Betting has always been at the heart of sport, he says – who'd be interested in horse racing without the gambling? The problem is the world of betting has become ever more intricate. "In one way, the betting world has created problems by creating more bets: how many yellows you pot, when the first throw-in is." But he does believe there is an extra problem with his game. "The trouble with snooker is people live in their bubble. They think it's a tiny world nobody watches. But the moment something goes wrong, the big world looks in."

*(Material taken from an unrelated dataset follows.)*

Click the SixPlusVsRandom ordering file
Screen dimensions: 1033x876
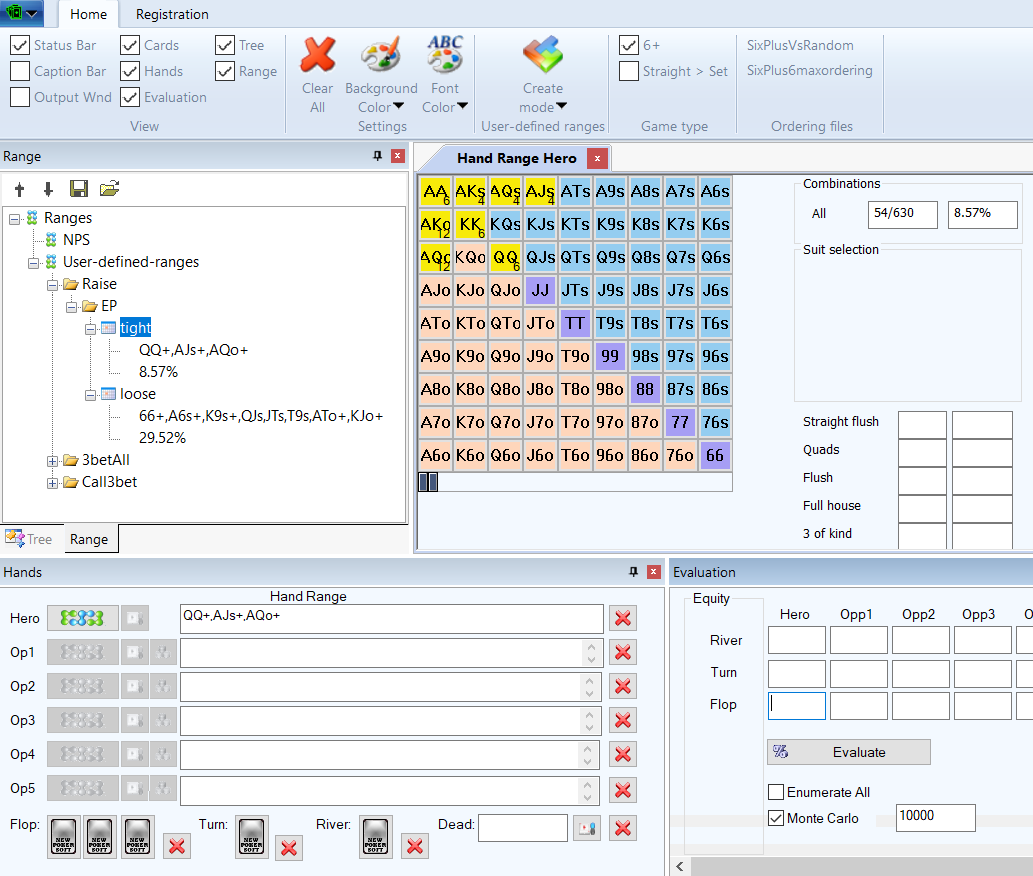pyautogui.click(x=800, y=45)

Davis does believe that something good will come out of all this. Betting patterns are monitored so closely now that there has never been a better time to stamp out corruption. And the Higgins case has finally alerted players to this.

"This has got to be looked at as the new broom. I'm obviously biased, because Barry Hearn is my mate, but I do believe he's the only person who can clean up the game."

Last week, he said if Hearn was not given a mandate to run the game he would consider quitting, and he stands by that. "I'm still thinking if he doesn't end up trying to reform the game, I'll retire. I can't see how the game can get out of it."

Out of what? "It's got to re-establish its credibility. It needs somebody who those outside the game consider to have a good track record, and somebody who tells it like it is."

Davis says snooker has been too lenient with its stars, too lackadaisical and, yes, too corrupt. Now he wants to see a law banning players betting on snooker and a new certificate introduced for managers.

Time and again he tells me that the game is in shock. And looking at him, it's obvious that he is too. Many sentences go unfinished, and paces up and down the room thinking aloud. "You've asked me," he says, "now what do you think?"

He doesn't want to seem to be prematurely judging Higgins. Make sure the readers know you came to me, not the other way round he says. What makes it more painful is that he'd love to be sitting at home, reliving his victory against Higgins.

I have a theoretical question for him: if he could choose, would he sacrifice the victory against Higgins if it meant there was no snooker scandal. "God!" he says. He screws his eyes up tight. He's struggling. "If you're asking me to say I'd sacrifice a win for the bigger picture, erm, you might be asking too much of me. If I was retiring this season I might say yes, but that victory has inspired me to play next season, and looking to the future is the most important thing. It would be very easy to say I'll sacrifice it, but I don't think I can."

He goes to have his picture taken in Hearn's huge garden, and all the time he's pondering the question. Eventually he returns and says the photographer has had him in all sorts of positions. "My testicles caught either side of the rope …" He returns to my question. "It's the worst question I've been asked, it's just a bucking terrible question."

He paces the floor one more time, and slings his cue over his shoulder. "Don't kick John in the bullocks too hard," he says.

Re: 8.5.2010 - Steve Davis Interview

Postby Wildey

that interview with Steve pretty much sums it up for me it does not matter what the event is at what time of the year whatever corruption is corruption im appalled some on here sees it Acceptable to throw matches in the WSS because its not a "RANKING" event.

Snooker's foundation was built on invitational tournaments Steve Davis achievement was winning those tournament thats virtually the only record Hendry not taken away from him. i saw the WSS as a stepping stone in taking the sport forward and spreading the game to europe and fixing frames because it will help locals is bull the only thing will help local players get better is being taken apart by better players not thinking they better than they are by winning a frame off the WN1.

if John found guilty he is on his own maybe been made a scapegoat whatever but to be honest i don't bloody care it has to stop if thats going on and if john being made a example of is the way to do that then so be it.